A Discussion on Deep Learning Based Control Strategies

Purple-Team

Background

We have previously seen that using the segmented mask the robot performs fairly well in identifying and picking up the lego block while avoiding(by dodging or placing away) obstacles in its path. However, since the control strategy was manually engineered, it would be a monumental task to take into consideration all the plausible scenarios that robot and its environment may encounter. Therefore, for conditions which were not considered while engineering the control logic (e.g. moving shadows, large illumination changes etc) , the robot is expected fail in executing desired tasks.

We would therefore like to consider deep learning based control strategies wherein the robot is capable of implicitly extracting out relevant features from the environment using a trained Neural Network, thereby allowing it to take correct decisions. However, since Deep learning is a data driven paradigm, samples are needed to be collected for training the neural network.

Learning by imitation

In this approach, we would like the robot to mimic the behaviour of a human teacher when it encounters conditions similar to those presented in the demonstration. The video below shows a subset of the 30 training sessions that were collected by manually maneuvering the robot towards the lego block. The action(left, right or straight) taken by the human against each frame corresponds to the "correct" label. The CNN classifer was trained to decide on which of the 3 actions is to be taken with the segmented mask as the input.

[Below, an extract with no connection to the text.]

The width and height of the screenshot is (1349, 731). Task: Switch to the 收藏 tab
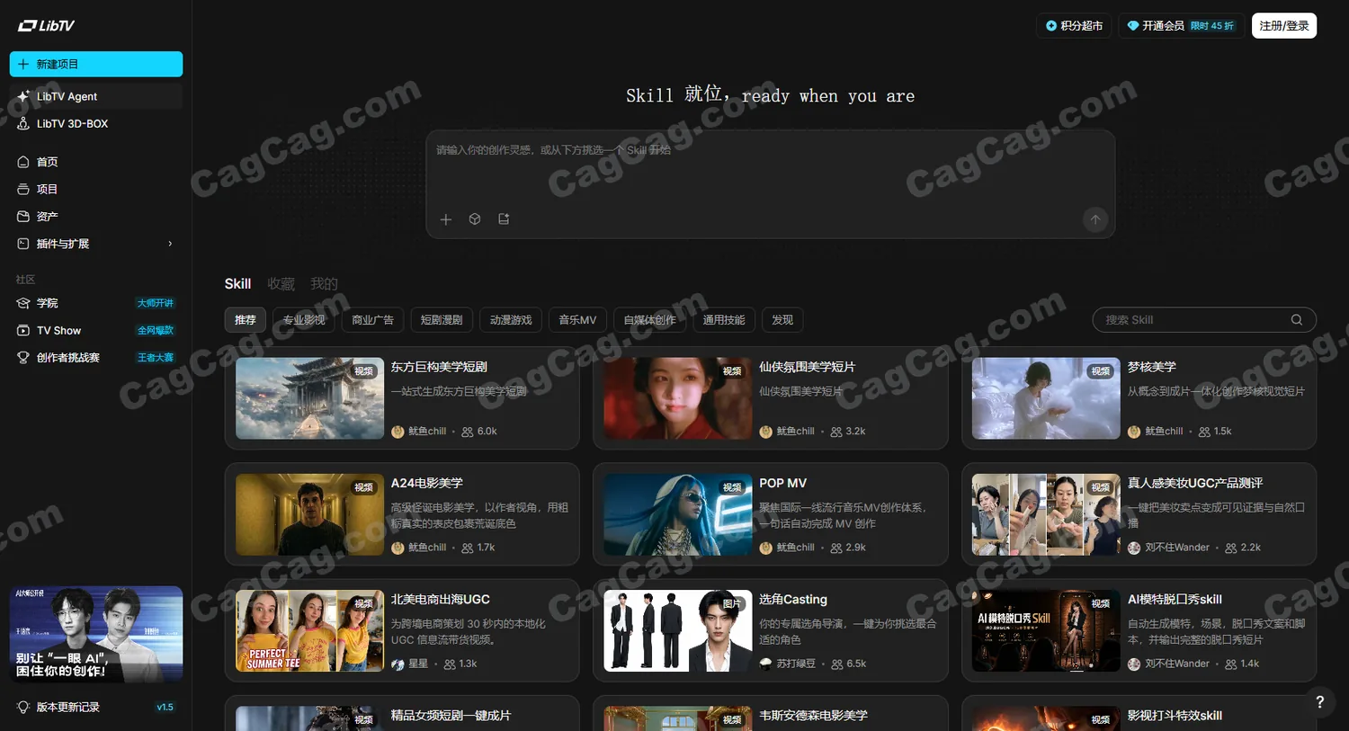pos(281,284)

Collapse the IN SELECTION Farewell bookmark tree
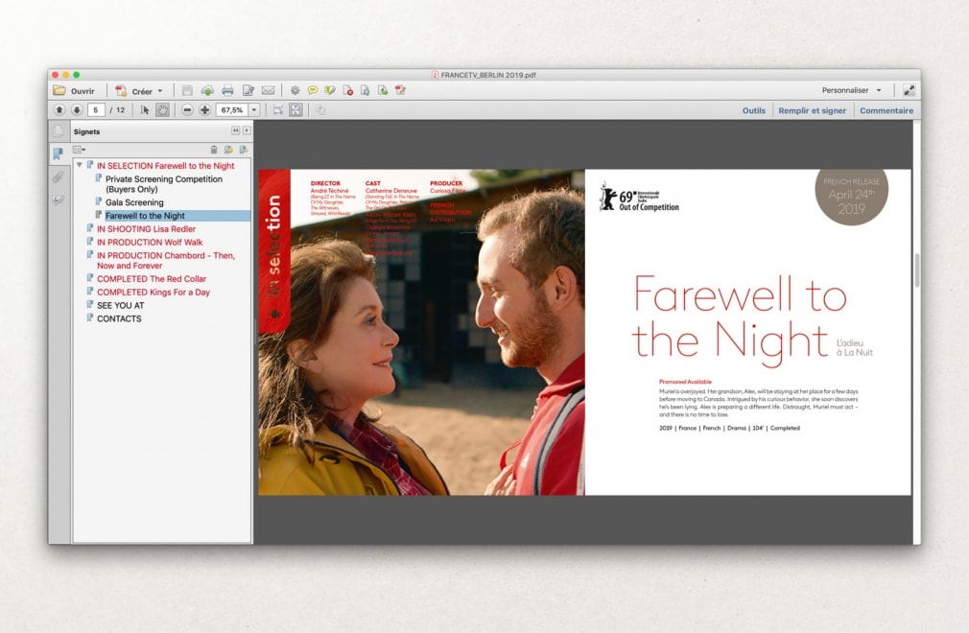tap(79, 166)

Since, 30 training sessions were not enough, additional segmented frames were artifically generated with the correct labels and included in the training set. Some examples of which are shown below

Video below demonstrates that the robot is able to follow the lego block correctly albeit rather slowly in some instances. The colour in the action video shows the action being taken(white for left, gray for straight and black for right).

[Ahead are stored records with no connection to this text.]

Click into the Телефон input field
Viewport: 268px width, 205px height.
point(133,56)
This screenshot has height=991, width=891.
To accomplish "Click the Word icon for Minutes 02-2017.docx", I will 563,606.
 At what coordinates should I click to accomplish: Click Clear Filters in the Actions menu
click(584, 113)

However, with obstacles also in the frame, the robot has a hard time deciding the trajectory to take. Towards the end of the video below, the robot oscillates for a long time between the lego and obstacle and slightly moves forward in the direction of the lego.

Reinforcement Learning

To improve the imitation model we need much more training sessions. However, collecting and recording supervised sessions is a tedious task. Moreover, by learning through imitation, the model can at best perform as good as the human teacher. Therefore, if the teacher makes mistakes during the demonstration, the model might learn to replicate them at test time. We would therefore like to somehow let the robot learn without explicit human supervision.

One approach is to formulate the model and the environment as a reinforcment learning based problem, wherein the model achieves rewards for executing correct actions and is penalized for incorrect decisions. If left alone, for a large number of episodes with this formulation the robot should be able to learn a good control policy without supervision.

The model can be intialized with the weights it learnt through imitation. However, we still need a a great deal of episodes, which may take days or even weeks of training. Therefore, a virtual simulator was designed resmebling the environment as close as possible. The reinfocement learning based policy could thus be trained on this simulator and then transferred to the actual environment. The number training episodes in the real environment should be reduced after this model transfer. An example of the simulator at the is shown below.

A reward of +1 is given if the number of lego pixels increase, -2 for if the number they remain the same. This is necessary to allow for the agent to get to its desired goal as fast as possible. The episode ends if the either the obstacle or the lego brick enters the center of the bottom of the screen in which case the agent receives either a high negative or a high positive reward respectively. Due to lack of time this solution was not throroughly tested and therefore could not be implemented on the robot.